What Is a Balance Transfer?
A balance transfer involves moving an existing credit card balance from one card to another. It can be an effective way to pay down expensive credit card debt and save on interest. But there also are some pitfalls to consider before you make the move.
- Transferring your balance from one credit card to another can save you money and help you pay your debt off faster.
- Some cards have promotional periods when they charge low or even 0% interest on your transferred balance.
- Some cards also charge balance transfer fees, which can cost you money upfront.
How Balance Transfers Work
Say you've accumulated a large balance on a credit card with a high annual percentage rate (APR). If you transfer that balance to a new card with a lower interest rate, a greater portion of your future payments can go toward paying down principal rather than paying interest. That will allow you to pay off your balance more quickly and potentially save you a significant amount of money in the long run.
The first step is applying for a balance transfer credit card. Once you've been accepted, you can initiate the transfer of all or part of your balance from your old card. There are several ways to do that. One is to write a check supplied by your new card company to pay off the old debt. You may also be able to initiate the transfer by phone or online by giving your new card company the account number and other information for your old card and indicating how much debt you want paid off and transferred to your new card.
On average, a balance transfer takes about two weeks. During that time, you'll still have to make any payments you owe to the card company that currently holds your balance before it transfers to the new card.
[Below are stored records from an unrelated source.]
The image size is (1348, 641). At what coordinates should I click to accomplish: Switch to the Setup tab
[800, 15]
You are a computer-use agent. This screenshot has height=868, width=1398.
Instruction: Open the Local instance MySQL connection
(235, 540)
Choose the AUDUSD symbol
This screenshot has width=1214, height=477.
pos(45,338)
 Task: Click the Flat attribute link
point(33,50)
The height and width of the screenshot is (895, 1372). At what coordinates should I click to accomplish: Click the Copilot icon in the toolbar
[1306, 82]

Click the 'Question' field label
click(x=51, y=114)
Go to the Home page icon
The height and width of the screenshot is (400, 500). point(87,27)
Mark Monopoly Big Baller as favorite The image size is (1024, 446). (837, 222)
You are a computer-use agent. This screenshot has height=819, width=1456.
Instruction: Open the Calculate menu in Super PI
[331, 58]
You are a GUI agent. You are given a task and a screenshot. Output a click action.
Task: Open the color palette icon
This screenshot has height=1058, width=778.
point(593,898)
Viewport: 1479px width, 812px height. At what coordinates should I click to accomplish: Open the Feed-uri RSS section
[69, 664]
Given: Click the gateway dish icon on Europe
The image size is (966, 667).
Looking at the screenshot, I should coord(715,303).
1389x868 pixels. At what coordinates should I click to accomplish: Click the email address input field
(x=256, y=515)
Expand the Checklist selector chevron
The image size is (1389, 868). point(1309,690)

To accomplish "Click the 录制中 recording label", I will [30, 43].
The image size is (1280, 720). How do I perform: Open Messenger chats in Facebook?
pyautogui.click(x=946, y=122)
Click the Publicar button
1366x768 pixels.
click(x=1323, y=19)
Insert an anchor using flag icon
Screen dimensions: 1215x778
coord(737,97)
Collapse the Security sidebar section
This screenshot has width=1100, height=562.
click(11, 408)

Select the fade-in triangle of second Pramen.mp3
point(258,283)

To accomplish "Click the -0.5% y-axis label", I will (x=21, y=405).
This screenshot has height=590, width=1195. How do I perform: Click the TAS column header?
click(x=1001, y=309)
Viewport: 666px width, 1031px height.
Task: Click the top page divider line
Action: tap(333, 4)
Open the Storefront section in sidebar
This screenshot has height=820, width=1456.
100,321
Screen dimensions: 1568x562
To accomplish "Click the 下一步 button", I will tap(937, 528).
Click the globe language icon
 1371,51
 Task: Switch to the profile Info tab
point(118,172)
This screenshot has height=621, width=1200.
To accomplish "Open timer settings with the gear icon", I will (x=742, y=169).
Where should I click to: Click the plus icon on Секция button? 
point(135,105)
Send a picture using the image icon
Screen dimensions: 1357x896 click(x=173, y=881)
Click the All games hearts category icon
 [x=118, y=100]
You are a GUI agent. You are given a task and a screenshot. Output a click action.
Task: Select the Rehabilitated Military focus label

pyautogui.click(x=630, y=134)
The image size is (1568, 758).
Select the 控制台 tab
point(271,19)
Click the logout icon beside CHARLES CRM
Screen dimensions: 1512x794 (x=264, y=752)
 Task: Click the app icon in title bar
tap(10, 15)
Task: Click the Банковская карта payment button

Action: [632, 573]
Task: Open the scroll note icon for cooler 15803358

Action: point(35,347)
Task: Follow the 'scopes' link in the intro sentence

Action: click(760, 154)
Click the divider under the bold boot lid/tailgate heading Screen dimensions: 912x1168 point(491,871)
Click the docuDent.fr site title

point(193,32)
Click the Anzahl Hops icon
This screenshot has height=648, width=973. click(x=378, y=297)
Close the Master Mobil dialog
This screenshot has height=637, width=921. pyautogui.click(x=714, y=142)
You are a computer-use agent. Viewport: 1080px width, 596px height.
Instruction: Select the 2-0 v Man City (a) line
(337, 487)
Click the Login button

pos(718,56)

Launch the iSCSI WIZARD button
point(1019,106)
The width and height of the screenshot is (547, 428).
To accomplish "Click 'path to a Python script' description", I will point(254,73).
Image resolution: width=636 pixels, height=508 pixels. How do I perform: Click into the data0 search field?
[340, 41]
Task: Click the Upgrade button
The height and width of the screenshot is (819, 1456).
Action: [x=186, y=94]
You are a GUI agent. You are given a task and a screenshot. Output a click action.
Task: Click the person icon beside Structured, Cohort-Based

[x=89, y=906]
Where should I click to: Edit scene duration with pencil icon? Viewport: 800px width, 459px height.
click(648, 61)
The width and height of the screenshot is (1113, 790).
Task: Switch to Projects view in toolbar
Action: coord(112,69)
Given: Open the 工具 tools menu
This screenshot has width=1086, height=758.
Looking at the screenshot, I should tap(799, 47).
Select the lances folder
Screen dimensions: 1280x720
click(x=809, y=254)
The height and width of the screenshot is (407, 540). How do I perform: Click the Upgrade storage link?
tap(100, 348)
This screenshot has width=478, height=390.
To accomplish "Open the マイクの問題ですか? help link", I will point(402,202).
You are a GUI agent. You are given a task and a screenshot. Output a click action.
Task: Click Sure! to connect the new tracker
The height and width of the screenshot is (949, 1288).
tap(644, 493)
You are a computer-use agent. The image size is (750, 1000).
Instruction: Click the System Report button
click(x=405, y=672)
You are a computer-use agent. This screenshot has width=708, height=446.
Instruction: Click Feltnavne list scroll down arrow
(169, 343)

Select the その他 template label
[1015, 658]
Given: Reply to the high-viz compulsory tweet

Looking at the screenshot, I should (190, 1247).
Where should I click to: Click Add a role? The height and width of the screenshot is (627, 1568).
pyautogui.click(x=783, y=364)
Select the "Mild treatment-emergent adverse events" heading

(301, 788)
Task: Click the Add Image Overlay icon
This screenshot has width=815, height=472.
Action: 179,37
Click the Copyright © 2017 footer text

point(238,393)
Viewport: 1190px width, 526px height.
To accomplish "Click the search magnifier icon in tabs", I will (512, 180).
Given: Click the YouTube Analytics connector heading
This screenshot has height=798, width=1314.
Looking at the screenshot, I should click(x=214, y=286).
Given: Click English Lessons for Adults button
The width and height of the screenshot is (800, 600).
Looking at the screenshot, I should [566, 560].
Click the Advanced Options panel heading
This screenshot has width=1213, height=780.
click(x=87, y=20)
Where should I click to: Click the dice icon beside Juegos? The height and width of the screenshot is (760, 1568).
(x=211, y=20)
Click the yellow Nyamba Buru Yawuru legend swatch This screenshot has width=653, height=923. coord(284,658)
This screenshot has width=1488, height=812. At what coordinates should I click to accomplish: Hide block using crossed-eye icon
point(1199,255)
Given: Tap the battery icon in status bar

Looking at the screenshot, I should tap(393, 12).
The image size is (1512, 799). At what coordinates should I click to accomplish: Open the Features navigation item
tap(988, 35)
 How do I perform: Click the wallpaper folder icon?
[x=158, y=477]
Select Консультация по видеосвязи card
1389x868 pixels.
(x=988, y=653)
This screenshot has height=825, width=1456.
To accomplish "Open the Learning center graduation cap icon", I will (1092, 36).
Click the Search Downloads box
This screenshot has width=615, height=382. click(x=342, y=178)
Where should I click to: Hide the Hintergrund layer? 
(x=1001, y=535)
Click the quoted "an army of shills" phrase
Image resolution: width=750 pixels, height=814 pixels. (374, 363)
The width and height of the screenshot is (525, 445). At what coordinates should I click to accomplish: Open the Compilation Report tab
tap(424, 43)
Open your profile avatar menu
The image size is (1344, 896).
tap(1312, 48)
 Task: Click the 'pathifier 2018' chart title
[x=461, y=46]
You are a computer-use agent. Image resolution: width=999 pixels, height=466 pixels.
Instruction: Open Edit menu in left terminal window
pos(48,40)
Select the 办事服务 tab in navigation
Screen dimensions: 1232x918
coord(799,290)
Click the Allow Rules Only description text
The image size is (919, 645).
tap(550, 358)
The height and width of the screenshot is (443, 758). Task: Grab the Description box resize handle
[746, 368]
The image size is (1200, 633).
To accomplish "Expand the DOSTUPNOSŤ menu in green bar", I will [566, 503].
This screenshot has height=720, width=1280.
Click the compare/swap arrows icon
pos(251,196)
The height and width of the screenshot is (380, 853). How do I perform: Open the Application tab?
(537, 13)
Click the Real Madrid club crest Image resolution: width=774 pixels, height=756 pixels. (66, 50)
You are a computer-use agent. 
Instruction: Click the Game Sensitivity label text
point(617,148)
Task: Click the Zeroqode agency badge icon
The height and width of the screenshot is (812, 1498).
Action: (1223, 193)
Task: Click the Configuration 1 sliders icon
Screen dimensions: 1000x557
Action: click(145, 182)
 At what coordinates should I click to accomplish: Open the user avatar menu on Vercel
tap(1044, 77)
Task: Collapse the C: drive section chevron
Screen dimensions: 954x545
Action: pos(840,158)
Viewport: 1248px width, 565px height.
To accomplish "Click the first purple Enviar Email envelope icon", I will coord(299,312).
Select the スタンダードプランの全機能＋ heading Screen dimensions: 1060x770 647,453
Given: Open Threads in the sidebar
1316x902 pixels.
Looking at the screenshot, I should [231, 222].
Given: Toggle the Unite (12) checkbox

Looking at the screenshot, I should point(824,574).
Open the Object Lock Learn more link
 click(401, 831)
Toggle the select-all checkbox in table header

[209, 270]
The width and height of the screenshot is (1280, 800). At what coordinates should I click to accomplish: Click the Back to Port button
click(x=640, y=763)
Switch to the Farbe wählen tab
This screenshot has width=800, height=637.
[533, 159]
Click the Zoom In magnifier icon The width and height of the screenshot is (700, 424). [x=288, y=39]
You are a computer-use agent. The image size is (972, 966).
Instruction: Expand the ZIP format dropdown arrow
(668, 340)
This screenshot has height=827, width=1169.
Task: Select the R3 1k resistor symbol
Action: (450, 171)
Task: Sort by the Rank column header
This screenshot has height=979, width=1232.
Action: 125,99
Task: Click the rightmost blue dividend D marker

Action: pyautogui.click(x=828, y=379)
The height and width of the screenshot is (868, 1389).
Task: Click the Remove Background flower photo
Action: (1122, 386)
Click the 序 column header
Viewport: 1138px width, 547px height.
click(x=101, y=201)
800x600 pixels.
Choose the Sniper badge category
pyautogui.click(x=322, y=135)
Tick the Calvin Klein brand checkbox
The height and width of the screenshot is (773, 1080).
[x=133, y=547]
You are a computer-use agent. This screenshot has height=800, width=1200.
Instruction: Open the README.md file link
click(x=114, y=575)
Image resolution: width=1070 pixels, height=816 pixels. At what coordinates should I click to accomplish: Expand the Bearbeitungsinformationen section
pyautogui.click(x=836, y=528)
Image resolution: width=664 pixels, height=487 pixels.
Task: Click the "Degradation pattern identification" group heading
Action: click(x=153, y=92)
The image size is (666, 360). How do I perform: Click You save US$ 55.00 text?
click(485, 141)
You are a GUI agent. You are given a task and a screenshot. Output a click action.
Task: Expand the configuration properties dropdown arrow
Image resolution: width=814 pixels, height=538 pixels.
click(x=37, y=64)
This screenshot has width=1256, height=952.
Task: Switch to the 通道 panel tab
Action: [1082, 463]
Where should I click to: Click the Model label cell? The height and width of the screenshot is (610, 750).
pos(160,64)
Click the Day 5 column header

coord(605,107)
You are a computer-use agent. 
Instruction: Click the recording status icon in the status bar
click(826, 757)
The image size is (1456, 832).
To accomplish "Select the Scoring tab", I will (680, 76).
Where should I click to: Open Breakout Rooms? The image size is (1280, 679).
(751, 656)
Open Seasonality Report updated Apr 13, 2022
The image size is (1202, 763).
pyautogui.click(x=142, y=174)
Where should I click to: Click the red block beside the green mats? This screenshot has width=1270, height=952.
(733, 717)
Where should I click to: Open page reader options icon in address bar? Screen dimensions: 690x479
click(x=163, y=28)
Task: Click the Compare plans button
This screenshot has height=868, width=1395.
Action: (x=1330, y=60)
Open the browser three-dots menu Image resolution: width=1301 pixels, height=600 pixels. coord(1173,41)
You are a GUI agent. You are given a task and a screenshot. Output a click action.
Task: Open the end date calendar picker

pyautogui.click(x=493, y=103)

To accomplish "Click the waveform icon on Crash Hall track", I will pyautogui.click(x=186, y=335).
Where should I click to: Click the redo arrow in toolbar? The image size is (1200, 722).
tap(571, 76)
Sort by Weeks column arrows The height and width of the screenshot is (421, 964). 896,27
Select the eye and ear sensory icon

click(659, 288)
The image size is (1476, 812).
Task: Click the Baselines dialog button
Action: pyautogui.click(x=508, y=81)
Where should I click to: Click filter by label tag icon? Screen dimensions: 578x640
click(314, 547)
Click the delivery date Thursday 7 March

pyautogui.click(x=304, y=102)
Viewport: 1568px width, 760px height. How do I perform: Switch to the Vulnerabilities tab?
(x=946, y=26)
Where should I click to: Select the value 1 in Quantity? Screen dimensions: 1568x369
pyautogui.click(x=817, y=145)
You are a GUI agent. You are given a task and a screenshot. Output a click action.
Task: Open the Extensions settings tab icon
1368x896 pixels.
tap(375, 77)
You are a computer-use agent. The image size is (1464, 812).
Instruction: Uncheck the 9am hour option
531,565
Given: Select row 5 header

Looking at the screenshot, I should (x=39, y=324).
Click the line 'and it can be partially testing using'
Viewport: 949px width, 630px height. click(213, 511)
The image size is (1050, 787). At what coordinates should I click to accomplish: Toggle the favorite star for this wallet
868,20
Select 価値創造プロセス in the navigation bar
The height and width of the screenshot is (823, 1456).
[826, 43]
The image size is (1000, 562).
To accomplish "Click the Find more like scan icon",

Is It Wise to Pay off Debt With a Balance Transfer?
Many credit card companies offer cards with very low interest rates on balance transfers if you have a good credit score. Some also have 0% introductory interest rates for a period of time, often six to 18 months.
While that can save you money if you qualify, there are a couple of things you need to watch out for in shopping for a balance transfer card.
The first is transfer fees. Not all cards charge them, but those that do often have fees in the range of 3% to 5%. So, if you're transferring a balance of $5,000, for example, it could cost you $150 to $250 right off the top.
The second is what happens to the card's interest rate after the promotional period (if any) ends. If you haven't paid off your balance by then, you may find yourself paying a higher interest rate on it than you were with your old card.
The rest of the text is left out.